Thursday, May 11, 2006

Burden of a Day - Pilots & Paper Planes CD Review

The currently all-encompassing genre of metalcore (of both the melodic screamo type and balls to the wall angry persuasions), without a doubt, is this decade’s nu-metal. Much like the often maligned genre that started in the early 90’s, peaked in the mid to late 90’s, and then turned into a dumping ground of washed up, no talent bands in the early 00’s, faux-screamo and metalcore are reaching the ends of their life cycles. Both grew out of the underground at the end of the 90’s and have proliferated quite strongly throughout the first half of this decade. In the last couple of years, however, it has reached the saturation point and, just like nu-metal, both genres have become a dumping ground for bands that have no idea how to innovate, so they play what they’ve been hearing for the last few years.

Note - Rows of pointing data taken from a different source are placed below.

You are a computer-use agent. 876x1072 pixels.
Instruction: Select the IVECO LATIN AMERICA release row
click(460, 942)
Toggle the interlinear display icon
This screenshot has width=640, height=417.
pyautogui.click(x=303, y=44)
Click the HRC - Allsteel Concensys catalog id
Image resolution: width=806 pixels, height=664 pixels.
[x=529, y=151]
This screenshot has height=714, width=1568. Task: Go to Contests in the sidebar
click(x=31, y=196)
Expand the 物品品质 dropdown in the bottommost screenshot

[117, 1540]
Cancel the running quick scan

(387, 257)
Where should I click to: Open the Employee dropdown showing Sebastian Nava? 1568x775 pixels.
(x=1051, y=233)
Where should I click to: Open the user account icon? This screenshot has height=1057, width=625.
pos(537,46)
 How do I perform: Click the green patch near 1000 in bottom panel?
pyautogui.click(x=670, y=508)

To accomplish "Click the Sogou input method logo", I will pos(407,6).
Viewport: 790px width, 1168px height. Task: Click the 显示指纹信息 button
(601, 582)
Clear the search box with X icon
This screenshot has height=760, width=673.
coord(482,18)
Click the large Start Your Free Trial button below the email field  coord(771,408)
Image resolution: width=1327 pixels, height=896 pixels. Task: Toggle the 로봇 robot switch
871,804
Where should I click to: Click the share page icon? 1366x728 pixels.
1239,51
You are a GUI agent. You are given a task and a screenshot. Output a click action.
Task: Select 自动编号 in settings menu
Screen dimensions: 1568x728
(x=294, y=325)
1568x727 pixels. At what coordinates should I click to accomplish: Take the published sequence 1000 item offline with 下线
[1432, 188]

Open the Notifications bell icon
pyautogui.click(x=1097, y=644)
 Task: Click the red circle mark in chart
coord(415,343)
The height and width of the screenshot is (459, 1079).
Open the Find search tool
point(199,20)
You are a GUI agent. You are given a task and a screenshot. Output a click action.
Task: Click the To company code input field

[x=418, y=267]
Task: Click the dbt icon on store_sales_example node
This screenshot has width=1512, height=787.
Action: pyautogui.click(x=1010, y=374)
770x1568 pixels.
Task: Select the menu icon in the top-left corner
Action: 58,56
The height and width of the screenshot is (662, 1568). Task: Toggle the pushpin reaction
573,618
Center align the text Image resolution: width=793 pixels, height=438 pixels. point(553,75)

In rare cases nowadays a band will rise up from the refuse surrounding them and revitalize the mildew-laden, rotting riffs in some sort of new way. With Burden of a Day, you see a band trying so hard to bring together so much of the last few years in order to rise up, but it’s all been done so much better in the past that this band just doesn't have a chance.

During the good moments the vocals are very reminiscent of The Refused or Thursday, but at other times they feel like an unfocused Hand to Hand or My Chemical Romance. The rapid pace, semi-spoken vocals are often the most appealing of the lot. It is the portions of attempted cleanly sung, and at times off tune, passages that will turn away the listener. That and the atrocious lyrics. Yes, this release is chalk full of the standard emo, cry baby lyrics. And on top of that you'll be graced by some of the Christian themes littered throughout, which I know some listeners just can't stand.

Musically, the most glowing part of the band is the punchy drumming, complete with a plethora of double bass rolls and straight ahead pace setting. Whereas many modern metalcore and faux-screamo bands use double bass pounding only for breakdowns, here you'll often find the double rolls are used throughout songs to keep the pace strong, which most of the tracks need since the majority of the time they feel like Alexisonfire and Poison the Well rip-offs.

It’s hard to continually be fed the same regurgitated song structures, riffs, and vocal patterns and not get utterly fed up with the lack of innovation. Heck, with the majority of today’s scream/sing bands, all I really want is some genuine emotion. Instead you get one or two pretty decent songs (“For Tomorrow We Die” and “Escapism as an Art Form”) and about 10 crappy ones (the rest of this album). This scene is getting old. Let’s move on.